Nachdem es in Aufstellungen geschieht, dass unbekannte Familiengeheimnisse aus dem Familiengedächntnis plötzlich sichtbar werden (und dies durch anschließende familienbiographische Nachforschungen bestätigt wird) - warum sollte nicht das persönliche Seelengedächtnis in der Aufstellung sichtbar werden.
Ich kenne auch (leider gar nicht so wenige) Beispiele, dass sich in Aufstellungen etwas scheinbar im System Geschehenes gezeigt hat, was einer Überprüfung dann nicht standhielt (wenn jemand das Vordergründige so wichtig nahm, um daran die Qualität der Aufstellung zu messen... statt den Vordergrund als Symbol einer tieferen Wirkung zu akzeptieren).

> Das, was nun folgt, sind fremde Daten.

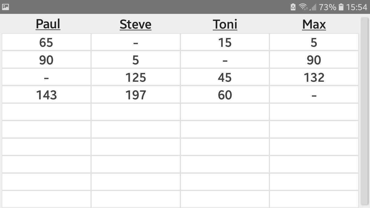Tap the power saving battery icon
370x208 pixels.
pos(293,7)
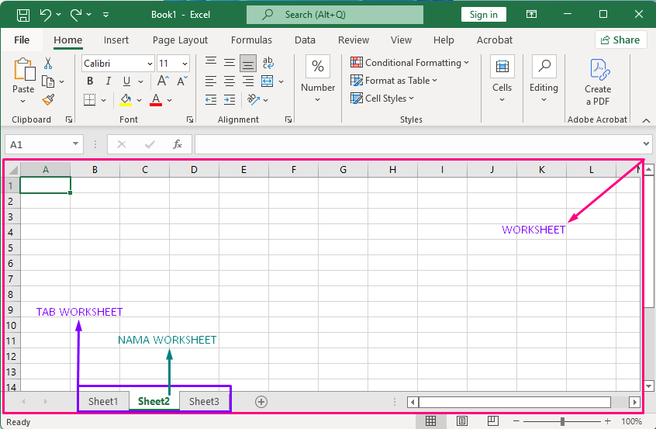Click the Sign in button

(x=483, y=15)
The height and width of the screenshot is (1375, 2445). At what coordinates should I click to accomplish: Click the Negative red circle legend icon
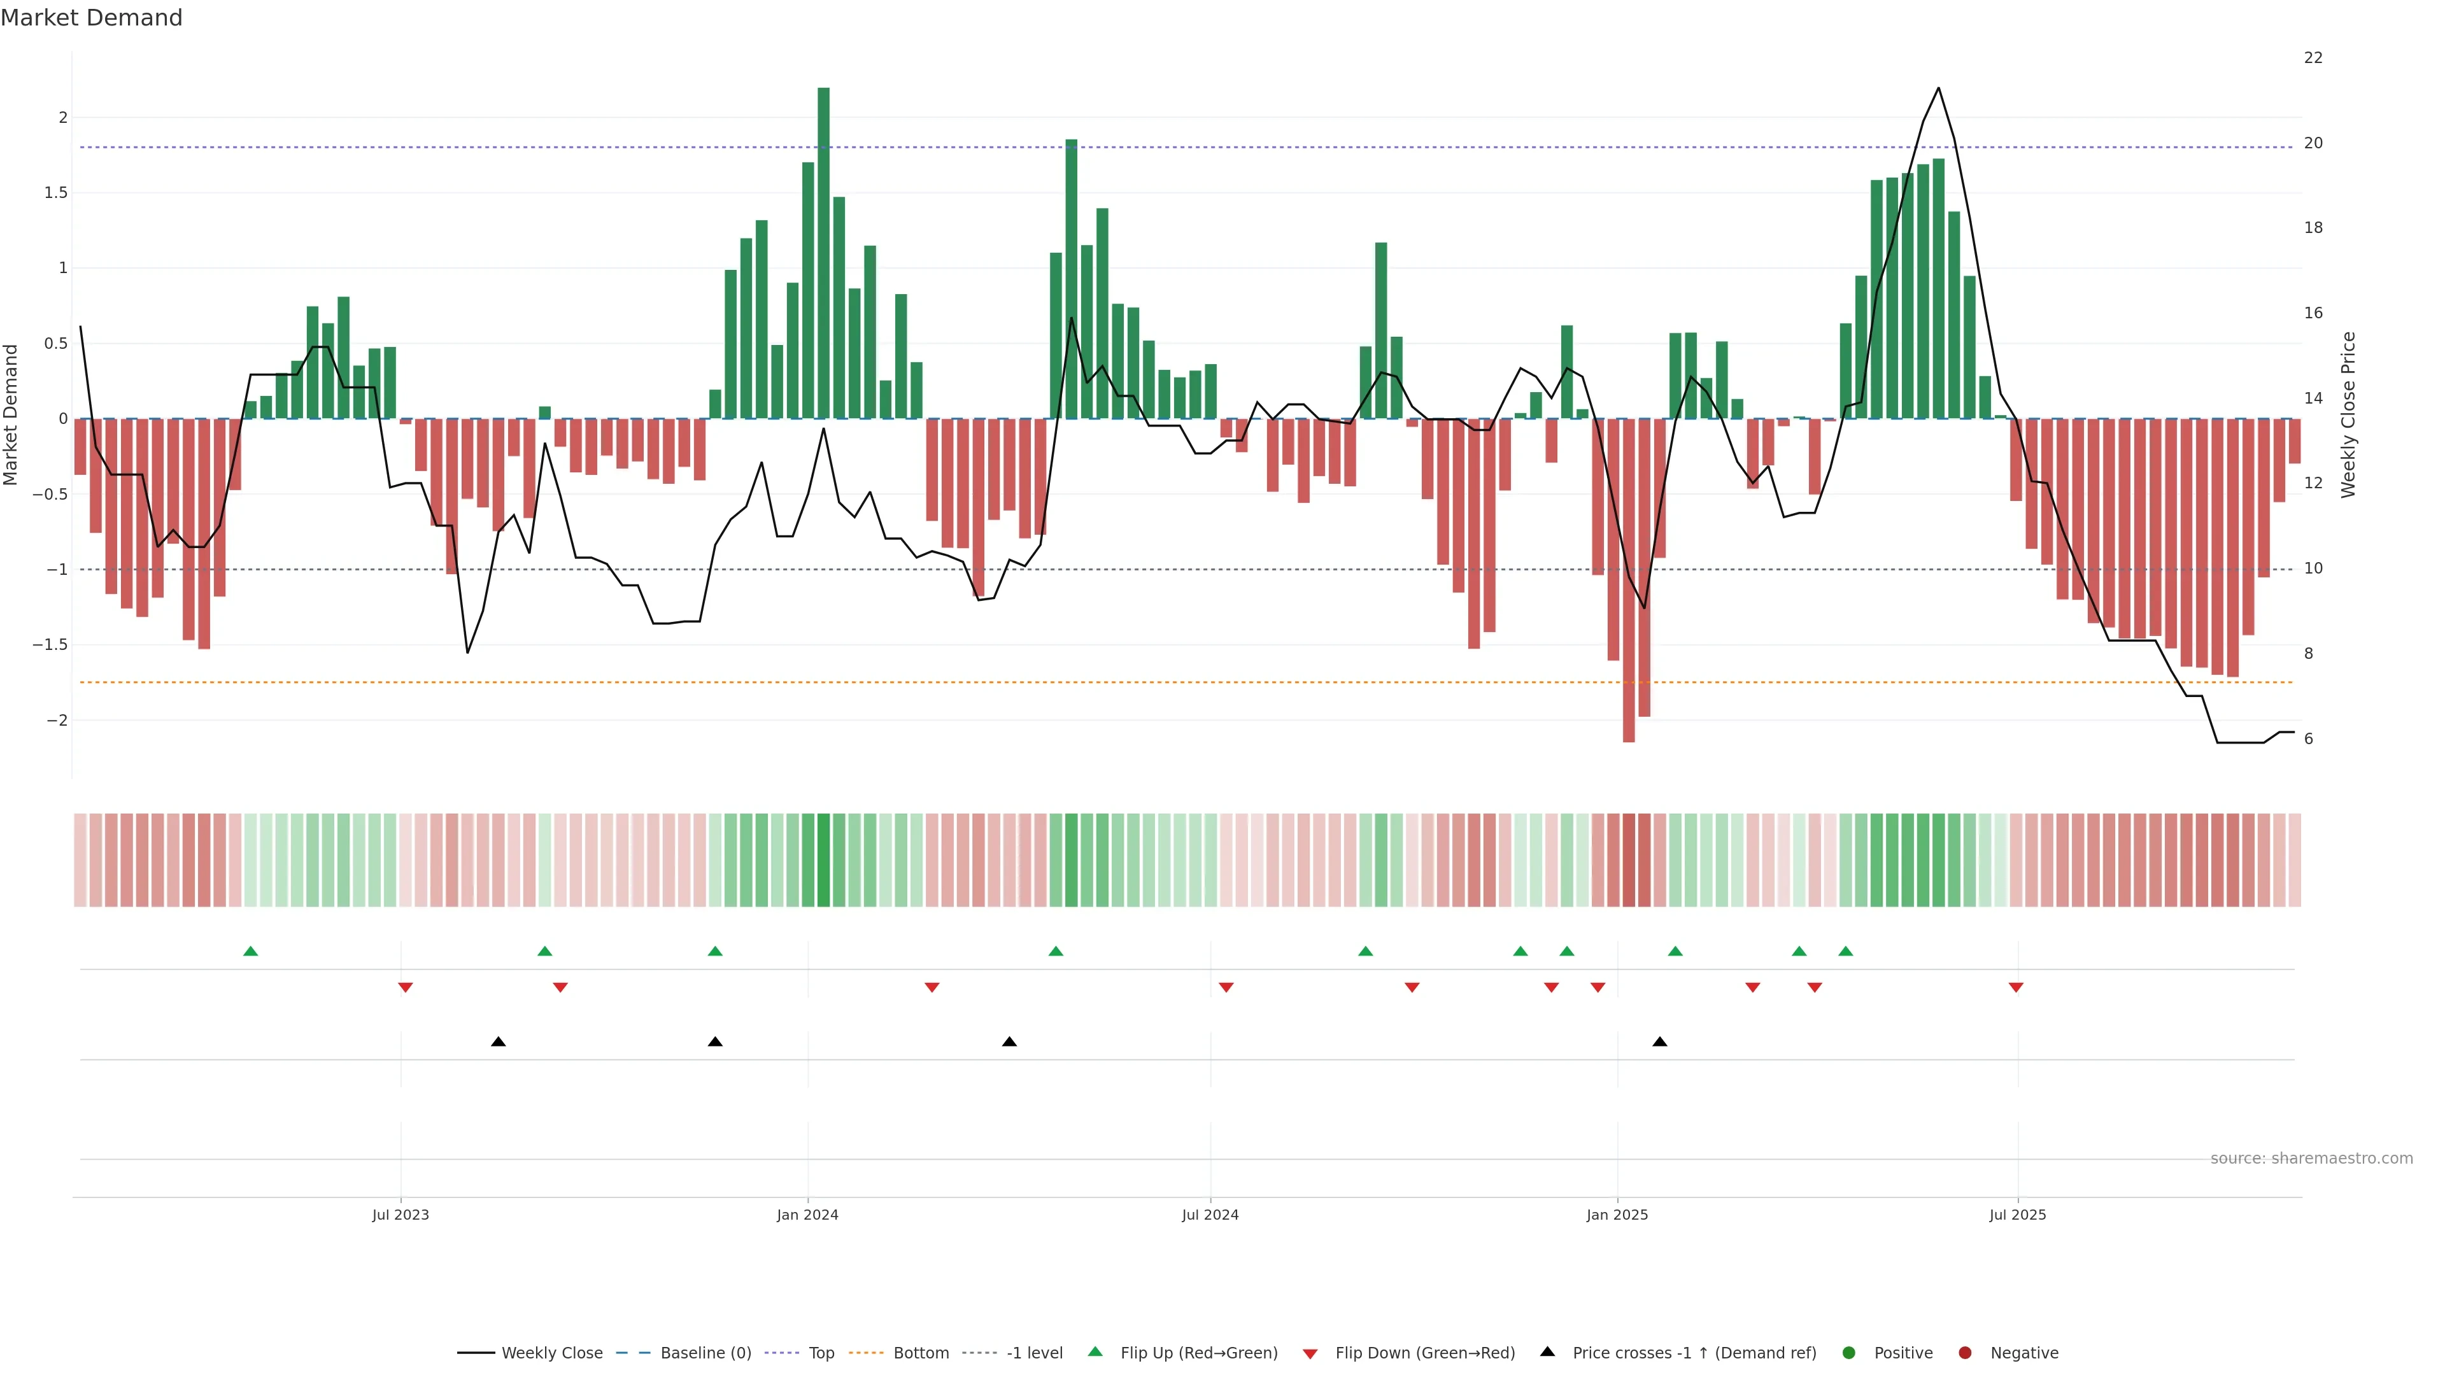(1965, 1353)
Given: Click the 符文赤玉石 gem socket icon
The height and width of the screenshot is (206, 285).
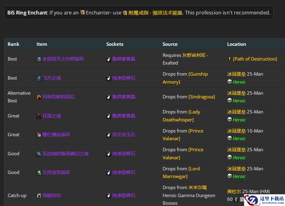Looking at the screenshot, I should [109, 135].
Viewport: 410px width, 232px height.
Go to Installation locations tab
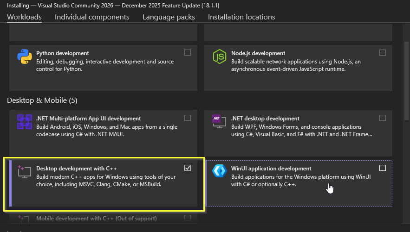coord(241,17)
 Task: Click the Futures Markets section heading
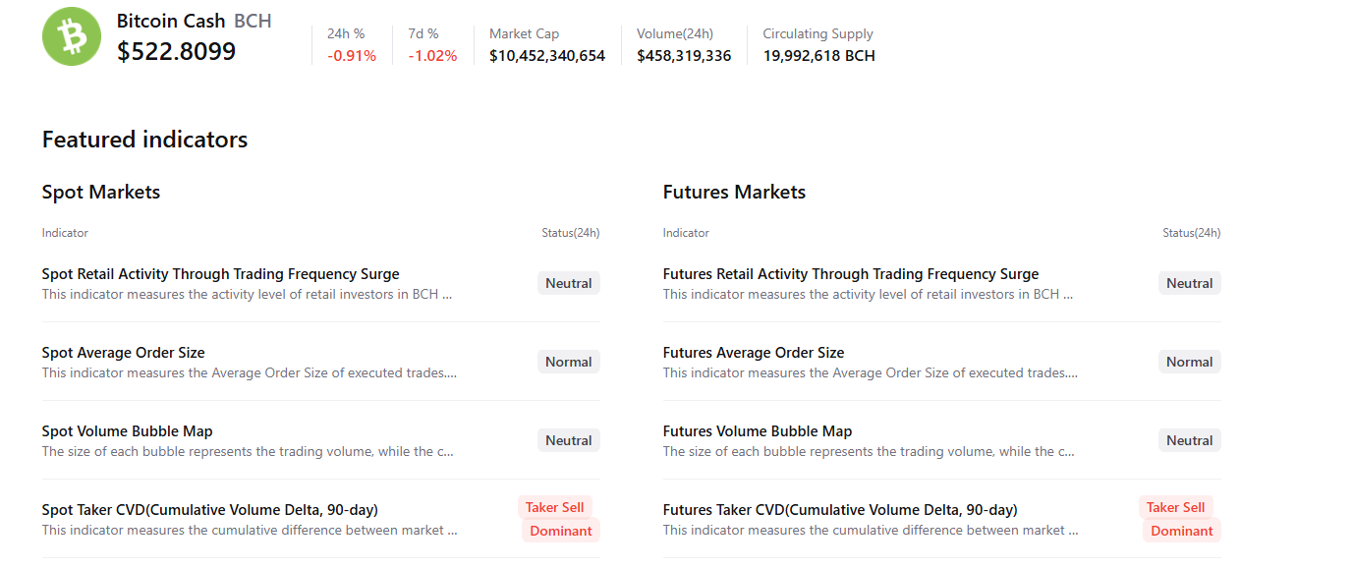(x=734, y=192)
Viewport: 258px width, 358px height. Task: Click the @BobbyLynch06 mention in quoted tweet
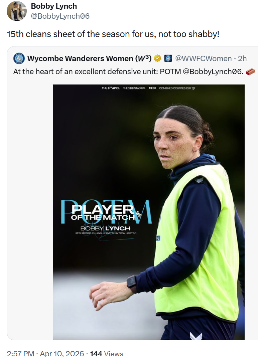click(212, 71)
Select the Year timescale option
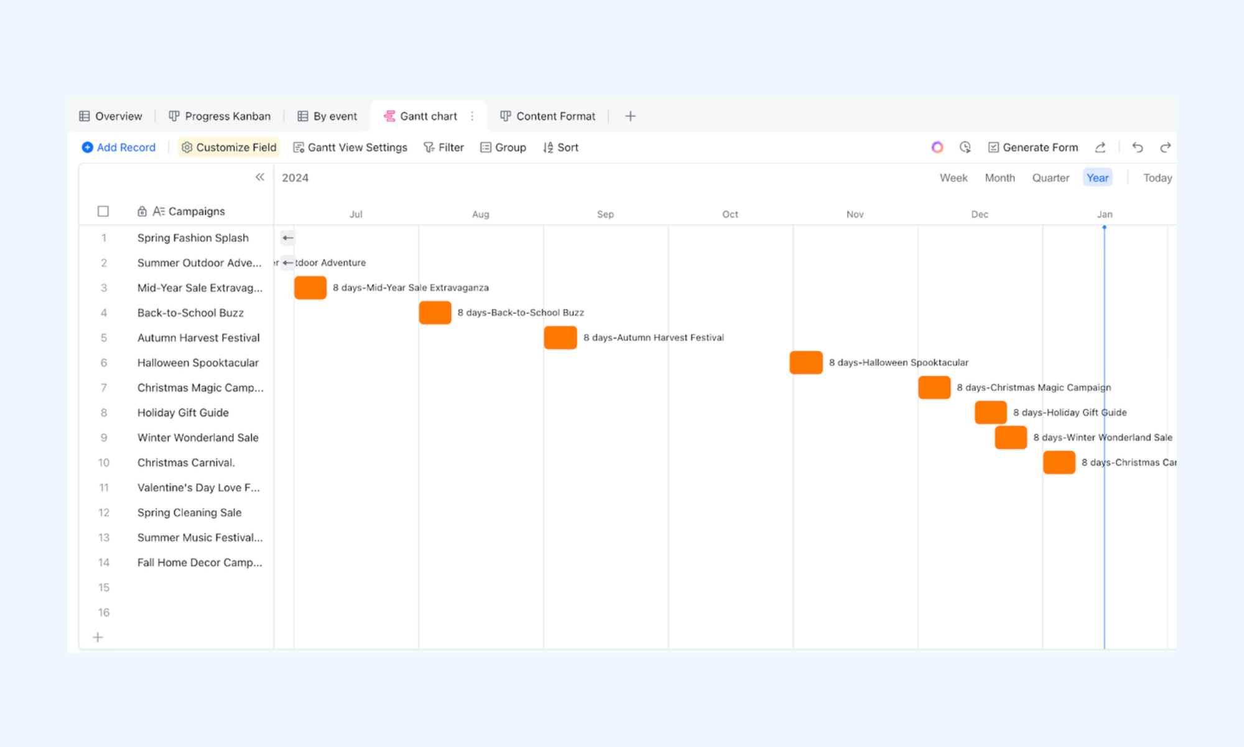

Oft dann, wenn sich Aufsteller auf das waghalsige Abenteuer einlassen, Aufstellung als Faktenrecherche zu betreiben. Das wundert mich nicht und das beunruhigt mich nicht, weil ich da eh von vornherein zwischen Aufstellung und spiritistischer Seance unterscheide. Und wieder im Rahmen der unterschiedlichen Modelle: Wenn es zwischen Aufsteller und Aufstellendem als Verständigungsebene hilfreich ist, ein "persönliches Seelengedächtnis" einzuführen - why not? Ich halte es nur für unzulässig, aus daraus entstehenden Evidenzerfahrungen abzuleiten, dass dieses Modell mehr stimmen würde als ein anderes.